E per Soderbergh arrivò lo zio Oscar
Maggio 16, 2001 in Cinema da Redazione
“TRAFFIC” (Usa, 2001) di Steven Soderbergh, con Michael Douglas, Benicio Del Toro, Catherine Zeta Jones, Dennis Quaid, Amy Irving, Tomas Milian, Albert Finney
La bulimia artistica di Steven Soderbergh è un caso abbastanza singolare nella storia recente del cinema statunitense. Dopo un periodo di allontanamento dalla macchina da presa, il regista, salito alla ribalta una dozzina d’anni fa con “Sesso, bugie e videotape”, ha prodotto quattro film in due anni e mezzo.
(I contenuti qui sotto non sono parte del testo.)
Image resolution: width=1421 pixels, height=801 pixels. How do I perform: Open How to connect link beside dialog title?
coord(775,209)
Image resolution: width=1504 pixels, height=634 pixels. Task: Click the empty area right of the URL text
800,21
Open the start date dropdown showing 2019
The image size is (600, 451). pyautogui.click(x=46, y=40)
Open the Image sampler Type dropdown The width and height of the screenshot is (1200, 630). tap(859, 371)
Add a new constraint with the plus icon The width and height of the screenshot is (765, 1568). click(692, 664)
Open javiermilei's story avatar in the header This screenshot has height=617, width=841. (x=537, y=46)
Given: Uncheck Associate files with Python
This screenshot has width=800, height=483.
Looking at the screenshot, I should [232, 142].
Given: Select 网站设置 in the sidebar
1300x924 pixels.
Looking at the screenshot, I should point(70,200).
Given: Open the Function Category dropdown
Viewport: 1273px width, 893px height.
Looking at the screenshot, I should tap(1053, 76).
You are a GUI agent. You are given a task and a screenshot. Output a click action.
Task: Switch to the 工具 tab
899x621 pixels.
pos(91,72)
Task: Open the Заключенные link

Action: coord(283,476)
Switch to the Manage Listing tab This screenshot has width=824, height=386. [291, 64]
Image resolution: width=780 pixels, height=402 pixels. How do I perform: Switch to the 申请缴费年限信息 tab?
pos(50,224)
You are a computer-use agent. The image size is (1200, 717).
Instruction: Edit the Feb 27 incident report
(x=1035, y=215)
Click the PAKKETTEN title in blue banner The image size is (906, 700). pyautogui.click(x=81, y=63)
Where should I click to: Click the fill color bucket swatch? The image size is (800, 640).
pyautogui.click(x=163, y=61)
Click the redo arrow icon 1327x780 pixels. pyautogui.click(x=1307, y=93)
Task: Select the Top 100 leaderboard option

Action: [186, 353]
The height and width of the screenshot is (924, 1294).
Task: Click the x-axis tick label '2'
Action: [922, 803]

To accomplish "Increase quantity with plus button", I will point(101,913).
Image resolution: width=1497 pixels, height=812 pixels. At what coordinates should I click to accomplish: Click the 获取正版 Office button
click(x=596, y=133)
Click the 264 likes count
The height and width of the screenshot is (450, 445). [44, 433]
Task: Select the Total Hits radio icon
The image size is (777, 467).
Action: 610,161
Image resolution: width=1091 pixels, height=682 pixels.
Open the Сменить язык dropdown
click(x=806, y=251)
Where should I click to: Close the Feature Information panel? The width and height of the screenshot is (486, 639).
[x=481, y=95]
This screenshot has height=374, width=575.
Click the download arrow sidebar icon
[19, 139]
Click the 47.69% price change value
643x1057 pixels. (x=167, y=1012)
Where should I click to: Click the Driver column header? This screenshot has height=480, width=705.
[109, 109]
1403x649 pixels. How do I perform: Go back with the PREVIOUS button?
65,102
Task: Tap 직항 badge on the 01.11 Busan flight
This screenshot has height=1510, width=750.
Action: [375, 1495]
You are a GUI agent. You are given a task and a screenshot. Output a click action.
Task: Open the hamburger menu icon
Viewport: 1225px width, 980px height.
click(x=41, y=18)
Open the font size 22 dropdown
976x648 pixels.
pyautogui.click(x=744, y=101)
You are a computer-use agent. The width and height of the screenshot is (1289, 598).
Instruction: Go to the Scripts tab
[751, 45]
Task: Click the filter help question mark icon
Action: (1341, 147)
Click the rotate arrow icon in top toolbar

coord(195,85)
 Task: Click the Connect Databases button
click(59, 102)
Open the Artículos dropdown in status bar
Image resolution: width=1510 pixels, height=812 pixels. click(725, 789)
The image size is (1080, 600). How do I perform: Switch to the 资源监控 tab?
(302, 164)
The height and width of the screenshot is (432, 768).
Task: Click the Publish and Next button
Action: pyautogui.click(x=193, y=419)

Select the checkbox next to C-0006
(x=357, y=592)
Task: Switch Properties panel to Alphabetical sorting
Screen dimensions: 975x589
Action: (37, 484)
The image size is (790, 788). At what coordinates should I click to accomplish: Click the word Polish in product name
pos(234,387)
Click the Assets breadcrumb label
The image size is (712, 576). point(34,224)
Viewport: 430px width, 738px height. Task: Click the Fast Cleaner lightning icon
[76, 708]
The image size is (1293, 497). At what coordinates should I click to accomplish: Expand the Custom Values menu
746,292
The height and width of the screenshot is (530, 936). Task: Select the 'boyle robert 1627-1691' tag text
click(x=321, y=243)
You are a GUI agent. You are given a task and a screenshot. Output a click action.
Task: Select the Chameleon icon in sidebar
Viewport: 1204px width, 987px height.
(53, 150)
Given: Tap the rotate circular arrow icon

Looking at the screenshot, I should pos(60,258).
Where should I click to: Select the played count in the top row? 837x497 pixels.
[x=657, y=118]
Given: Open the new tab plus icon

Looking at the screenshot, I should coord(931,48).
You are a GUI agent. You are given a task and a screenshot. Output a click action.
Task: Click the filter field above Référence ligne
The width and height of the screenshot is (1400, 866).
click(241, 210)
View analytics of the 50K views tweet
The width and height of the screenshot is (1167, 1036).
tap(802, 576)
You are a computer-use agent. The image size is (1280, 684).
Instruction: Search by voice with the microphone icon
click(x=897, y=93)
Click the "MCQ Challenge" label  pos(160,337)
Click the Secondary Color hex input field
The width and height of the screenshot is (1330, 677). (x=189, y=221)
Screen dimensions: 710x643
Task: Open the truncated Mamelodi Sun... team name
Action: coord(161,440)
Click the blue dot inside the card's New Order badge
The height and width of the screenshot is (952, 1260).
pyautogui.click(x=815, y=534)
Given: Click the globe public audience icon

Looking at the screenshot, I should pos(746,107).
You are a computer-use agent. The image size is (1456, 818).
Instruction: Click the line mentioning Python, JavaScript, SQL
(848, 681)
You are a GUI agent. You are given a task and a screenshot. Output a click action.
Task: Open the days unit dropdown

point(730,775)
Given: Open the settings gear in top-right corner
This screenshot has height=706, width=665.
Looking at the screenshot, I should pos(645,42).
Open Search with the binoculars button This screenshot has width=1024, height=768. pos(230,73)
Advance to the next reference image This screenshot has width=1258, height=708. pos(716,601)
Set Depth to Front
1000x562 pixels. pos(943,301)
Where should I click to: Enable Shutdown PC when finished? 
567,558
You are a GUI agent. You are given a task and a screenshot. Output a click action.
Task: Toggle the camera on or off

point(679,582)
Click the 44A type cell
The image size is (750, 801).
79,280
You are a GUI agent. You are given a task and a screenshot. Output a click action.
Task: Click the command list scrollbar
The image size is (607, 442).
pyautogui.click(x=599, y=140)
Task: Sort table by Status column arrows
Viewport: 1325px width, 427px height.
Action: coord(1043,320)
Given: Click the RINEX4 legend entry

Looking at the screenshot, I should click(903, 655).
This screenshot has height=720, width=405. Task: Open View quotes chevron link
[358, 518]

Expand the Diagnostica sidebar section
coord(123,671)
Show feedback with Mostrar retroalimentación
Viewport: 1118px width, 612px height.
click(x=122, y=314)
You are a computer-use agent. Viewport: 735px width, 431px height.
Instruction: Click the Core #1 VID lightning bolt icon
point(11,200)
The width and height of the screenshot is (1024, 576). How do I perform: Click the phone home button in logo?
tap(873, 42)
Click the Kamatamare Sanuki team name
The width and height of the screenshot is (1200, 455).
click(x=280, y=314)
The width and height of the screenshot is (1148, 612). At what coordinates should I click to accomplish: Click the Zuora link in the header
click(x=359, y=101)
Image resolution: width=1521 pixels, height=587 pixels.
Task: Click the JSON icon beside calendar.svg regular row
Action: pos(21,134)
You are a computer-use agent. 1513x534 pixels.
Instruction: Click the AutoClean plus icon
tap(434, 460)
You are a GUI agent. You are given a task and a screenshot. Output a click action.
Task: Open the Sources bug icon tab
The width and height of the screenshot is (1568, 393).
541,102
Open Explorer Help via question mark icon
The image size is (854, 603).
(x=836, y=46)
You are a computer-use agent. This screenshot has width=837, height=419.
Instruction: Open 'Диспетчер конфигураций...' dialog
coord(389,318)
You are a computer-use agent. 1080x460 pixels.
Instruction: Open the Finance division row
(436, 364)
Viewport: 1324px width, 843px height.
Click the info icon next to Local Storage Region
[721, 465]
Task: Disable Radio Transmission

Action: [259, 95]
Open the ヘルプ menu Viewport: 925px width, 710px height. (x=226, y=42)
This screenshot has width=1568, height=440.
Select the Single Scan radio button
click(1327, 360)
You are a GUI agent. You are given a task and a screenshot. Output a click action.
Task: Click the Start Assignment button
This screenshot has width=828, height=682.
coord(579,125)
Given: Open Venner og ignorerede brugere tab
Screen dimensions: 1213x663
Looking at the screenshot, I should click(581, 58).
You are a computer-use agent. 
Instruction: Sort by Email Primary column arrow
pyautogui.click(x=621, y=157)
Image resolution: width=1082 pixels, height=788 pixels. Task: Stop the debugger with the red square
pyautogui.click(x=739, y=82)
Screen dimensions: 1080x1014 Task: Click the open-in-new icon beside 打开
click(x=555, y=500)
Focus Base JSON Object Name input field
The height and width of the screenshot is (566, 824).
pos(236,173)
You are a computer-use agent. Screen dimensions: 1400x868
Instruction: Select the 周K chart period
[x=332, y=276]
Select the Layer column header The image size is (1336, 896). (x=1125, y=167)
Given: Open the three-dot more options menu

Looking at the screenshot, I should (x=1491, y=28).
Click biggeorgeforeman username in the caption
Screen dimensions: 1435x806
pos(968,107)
Una media che lo avvicina quantitativamente (ma non qualitativamente) a Carlo Vanzina. “Out of sight”, uscito nell’autunno del ’98, “L’inglese” ed “Erin Bronkovich”, nelle sale la scorsa primavera, e “Traffic”, uscito a marzo, sono i prodotti di un regista in ottima forma, che ama lavorare con gli attori, più che con i divi, e che dà una chance a vecchi leoni come Finney, Stamp e Fonda, che negli studios innamorati della gioventù non avrebbero sbocco.
La storia di ordinaria criminalità è raccontata con la freddezza del notomista, da questo regista che non conosce gli eccessi tipici dei suoi colleghi hollywoodiani. L’elemento più incisivo del film è la fotografia: espressionistica e manichea. Soderbergh adopera da maestro la luce, così come il sonoro, davvero molto naturalistico. Anche il suono come la fotografia ha una sua freddezza, un distacco quasi documentaristico. L’influsso europeo si sente in un film che ha tutto per accontentare pubblico e critica. Uno dei migliori prodotti dell’ultima stagione Usa.
Fra gli attori spicca Benicio Del Toro, lontano dal cliché iperespressivo al quale ci aveva abituato con “I soliti sospetti” e “Paura e delirio a Las Vegas”. Poliziotto incorruttibile nella corruttibile polizia messicana, il personaggio di Del Toro mantiene la propria integrità, pur essendo costretto dagli eventi a viaggiare, lui, vaso di terracotta, come direbbe Manzoni, fra vasi di ferro. Ma, come accennato, il regista premiato con l’Oscar dà spazio anche ad attori in prepensionamento: c’è Albert Finney, c’è Amy Irving, la prima moglie di Spielberg, assente dagli schermi da una decina d’anni, ci sono i freschi sposi Douglas e c’è Tomas Milian. Sì, proprio il commissario Monnezza che, abbandonato il cappello blu da portuale, calvo come una palla da bowling, giostra quintali di polvere bianca sull’asse Messico – California. Brutta fine per un commissario.